TASK DIRECTIONS: Determine how many lines in the entries below contain the string "Collapse". Give only that number.

——

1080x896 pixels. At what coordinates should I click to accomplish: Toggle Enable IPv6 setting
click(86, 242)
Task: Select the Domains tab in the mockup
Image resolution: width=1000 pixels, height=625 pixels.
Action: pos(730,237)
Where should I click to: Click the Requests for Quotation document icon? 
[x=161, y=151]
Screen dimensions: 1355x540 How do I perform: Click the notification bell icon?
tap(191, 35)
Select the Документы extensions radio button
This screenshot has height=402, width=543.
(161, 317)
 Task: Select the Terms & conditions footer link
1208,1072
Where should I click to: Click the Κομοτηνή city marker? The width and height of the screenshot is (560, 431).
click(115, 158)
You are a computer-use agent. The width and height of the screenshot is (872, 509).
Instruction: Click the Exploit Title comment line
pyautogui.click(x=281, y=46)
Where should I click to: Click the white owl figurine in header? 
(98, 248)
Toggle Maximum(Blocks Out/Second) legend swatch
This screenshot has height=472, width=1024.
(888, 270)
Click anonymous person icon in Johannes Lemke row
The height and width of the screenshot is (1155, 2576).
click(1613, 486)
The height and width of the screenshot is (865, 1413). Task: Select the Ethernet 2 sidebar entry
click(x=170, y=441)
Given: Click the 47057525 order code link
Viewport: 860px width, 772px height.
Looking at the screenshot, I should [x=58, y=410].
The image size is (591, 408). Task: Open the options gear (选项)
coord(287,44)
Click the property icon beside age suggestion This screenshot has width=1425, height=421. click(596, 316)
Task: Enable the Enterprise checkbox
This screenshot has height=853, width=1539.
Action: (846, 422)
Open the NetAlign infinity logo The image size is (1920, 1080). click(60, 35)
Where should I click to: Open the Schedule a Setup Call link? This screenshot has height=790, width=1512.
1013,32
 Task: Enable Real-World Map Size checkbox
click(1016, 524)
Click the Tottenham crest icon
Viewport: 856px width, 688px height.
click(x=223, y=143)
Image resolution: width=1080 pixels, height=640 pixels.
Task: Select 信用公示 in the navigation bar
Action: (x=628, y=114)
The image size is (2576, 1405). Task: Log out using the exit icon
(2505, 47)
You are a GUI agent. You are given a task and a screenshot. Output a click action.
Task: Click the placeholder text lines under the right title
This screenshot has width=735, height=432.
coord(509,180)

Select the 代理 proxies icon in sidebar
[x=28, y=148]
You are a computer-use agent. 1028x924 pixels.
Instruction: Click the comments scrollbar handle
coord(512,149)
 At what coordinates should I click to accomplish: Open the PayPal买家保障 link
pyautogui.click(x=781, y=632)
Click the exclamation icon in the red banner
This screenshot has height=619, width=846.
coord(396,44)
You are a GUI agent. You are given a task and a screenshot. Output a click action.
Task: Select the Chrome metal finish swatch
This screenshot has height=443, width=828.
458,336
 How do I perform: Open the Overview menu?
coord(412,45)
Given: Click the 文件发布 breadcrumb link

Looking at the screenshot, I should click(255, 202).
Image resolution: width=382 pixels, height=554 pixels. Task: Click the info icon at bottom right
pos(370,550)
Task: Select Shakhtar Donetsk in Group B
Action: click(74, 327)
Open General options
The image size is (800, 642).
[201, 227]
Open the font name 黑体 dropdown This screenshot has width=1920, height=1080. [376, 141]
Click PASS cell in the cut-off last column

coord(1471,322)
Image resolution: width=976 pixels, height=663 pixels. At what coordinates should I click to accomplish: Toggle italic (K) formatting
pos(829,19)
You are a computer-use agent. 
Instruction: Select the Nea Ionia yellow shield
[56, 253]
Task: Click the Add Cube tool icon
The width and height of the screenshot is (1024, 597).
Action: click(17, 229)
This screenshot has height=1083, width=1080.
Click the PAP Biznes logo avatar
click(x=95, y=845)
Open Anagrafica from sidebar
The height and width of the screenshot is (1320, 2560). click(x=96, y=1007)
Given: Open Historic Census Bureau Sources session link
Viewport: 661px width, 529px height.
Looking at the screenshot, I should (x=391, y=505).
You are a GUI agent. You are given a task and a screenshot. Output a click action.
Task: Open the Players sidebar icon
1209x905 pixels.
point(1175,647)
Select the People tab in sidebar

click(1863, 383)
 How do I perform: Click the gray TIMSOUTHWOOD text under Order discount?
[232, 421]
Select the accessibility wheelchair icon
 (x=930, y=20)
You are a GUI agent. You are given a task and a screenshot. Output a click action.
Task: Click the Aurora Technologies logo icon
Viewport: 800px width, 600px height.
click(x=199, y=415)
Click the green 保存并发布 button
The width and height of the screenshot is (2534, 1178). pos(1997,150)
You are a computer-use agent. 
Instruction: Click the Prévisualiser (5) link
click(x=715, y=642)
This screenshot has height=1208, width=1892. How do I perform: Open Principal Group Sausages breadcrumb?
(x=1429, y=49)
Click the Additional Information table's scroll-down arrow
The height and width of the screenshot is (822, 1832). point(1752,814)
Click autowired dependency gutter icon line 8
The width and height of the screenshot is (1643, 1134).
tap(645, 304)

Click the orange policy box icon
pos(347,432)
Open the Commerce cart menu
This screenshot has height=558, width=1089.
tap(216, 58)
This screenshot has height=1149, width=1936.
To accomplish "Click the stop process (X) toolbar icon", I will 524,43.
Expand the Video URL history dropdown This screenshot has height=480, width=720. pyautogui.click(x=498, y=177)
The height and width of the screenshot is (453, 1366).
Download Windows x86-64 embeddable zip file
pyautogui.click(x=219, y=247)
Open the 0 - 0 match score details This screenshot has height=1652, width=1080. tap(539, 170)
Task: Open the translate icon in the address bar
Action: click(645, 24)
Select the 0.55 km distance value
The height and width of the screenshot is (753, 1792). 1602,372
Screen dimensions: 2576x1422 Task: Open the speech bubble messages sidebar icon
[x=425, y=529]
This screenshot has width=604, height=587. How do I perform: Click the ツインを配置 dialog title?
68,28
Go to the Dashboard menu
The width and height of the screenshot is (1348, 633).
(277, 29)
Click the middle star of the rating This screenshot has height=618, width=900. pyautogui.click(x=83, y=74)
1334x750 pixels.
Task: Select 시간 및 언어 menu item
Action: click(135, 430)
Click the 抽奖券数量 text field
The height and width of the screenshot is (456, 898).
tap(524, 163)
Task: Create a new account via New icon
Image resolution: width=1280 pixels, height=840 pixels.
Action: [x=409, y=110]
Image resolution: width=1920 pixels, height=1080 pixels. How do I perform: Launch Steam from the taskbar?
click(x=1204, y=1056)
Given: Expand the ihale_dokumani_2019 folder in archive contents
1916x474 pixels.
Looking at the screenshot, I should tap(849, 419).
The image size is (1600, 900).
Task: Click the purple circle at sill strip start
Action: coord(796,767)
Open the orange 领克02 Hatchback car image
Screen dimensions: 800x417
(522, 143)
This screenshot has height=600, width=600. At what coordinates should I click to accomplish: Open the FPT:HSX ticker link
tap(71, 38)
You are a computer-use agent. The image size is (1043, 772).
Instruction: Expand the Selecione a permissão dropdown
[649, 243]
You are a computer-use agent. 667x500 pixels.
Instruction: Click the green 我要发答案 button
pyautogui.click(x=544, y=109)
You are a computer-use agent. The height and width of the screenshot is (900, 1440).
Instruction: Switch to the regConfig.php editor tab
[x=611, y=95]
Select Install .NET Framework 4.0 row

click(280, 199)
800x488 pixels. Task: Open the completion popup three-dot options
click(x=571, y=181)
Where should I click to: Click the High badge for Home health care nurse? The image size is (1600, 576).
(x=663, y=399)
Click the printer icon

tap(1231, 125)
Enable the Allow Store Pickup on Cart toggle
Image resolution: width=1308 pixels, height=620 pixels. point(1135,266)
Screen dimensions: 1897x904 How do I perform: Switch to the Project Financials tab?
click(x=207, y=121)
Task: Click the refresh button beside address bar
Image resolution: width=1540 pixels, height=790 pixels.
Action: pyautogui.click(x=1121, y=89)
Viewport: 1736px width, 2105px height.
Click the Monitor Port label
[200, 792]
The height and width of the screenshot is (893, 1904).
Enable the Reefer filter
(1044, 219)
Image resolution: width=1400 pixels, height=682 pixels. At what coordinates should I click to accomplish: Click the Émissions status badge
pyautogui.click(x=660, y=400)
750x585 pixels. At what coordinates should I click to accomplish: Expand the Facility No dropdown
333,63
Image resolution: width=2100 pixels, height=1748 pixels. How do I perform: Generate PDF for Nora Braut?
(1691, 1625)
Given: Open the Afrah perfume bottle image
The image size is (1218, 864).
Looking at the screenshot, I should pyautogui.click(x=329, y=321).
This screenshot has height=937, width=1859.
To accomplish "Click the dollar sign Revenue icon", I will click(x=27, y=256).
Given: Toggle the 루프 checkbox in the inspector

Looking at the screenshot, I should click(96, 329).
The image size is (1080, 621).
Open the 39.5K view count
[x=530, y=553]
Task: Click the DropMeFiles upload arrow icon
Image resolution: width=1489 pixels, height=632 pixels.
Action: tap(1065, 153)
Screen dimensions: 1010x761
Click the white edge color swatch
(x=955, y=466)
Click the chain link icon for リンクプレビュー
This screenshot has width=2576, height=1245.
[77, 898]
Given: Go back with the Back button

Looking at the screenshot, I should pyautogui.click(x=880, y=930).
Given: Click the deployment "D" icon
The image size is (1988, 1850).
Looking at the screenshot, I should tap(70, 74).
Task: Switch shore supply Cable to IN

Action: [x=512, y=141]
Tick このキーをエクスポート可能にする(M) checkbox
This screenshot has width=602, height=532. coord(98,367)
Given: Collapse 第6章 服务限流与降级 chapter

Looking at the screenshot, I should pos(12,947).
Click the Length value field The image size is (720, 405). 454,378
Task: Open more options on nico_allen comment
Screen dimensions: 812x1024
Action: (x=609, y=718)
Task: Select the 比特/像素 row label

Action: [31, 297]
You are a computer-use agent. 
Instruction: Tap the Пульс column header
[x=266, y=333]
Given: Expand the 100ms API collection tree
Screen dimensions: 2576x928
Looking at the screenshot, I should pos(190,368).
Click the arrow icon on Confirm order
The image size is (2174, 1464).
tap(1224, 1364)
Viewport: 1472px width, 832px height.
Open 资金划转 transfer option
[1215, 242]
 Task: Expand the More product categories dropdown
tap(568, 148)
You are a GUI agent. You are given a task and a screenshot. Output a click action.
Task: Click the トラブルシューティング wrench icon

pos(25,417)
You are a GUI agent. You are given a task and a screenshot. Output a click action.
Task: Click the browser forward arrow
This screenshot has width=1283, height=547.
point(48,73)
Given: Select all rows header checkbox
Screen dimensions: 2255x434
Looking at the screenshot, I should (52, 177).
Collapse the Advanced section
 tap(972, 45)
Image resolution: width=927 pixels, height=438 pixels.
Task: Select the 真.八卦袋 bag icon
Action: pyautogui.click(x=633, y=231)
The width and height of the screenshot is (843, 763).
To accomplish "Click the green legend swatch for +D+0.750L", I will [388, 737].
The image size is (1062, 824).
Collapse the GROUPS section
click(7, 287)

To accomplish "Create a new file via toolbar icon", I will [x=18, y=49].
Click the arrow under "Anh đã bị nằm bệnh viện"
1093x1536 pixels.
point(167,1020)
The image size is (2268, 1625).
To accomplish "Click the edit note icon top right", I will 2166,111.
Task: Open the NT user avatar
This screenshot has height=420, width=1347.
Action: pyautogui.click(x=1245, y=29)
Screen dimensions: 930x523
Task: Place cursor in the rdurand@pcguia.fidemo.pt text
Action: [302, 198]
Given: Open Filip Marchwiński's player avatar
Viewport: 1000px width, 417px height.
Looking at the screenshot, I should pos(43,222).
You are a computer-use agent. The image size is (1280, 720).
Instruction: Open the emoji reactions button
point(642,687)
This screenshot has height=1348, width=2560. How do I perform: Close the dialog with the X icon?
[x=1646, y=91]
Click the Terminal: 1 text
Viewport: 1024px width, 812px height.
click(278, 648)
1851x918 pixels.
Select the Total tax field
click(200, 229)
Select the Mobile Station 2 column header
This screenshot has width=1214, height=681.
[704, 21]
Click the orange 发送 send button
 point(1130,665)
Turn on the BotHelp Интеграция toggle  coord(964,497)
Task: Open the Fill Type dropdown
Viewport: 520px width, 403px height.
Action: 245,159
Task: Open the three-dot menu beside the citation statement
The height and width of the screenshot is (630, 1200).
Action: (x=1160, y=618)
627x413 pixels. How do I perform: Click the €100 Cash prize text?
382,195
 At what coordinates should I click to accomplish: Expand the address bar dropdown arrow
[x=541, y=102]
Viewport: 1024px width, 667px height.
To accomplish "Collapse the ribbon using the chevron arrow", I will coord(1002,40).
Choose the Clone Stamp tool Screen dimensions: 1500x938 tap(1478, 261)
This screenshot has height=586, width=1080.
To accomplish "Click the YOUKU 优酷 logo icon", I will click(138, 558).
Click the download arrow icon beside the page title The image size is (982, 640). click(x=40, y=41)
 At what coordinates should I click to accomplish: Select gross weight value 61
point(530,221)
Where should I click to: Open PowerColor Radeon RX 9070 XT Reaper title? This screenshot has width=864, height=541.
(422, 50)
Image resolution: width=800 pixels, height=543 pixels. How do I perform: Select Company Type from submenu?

——

CORRECT ANSWER: 4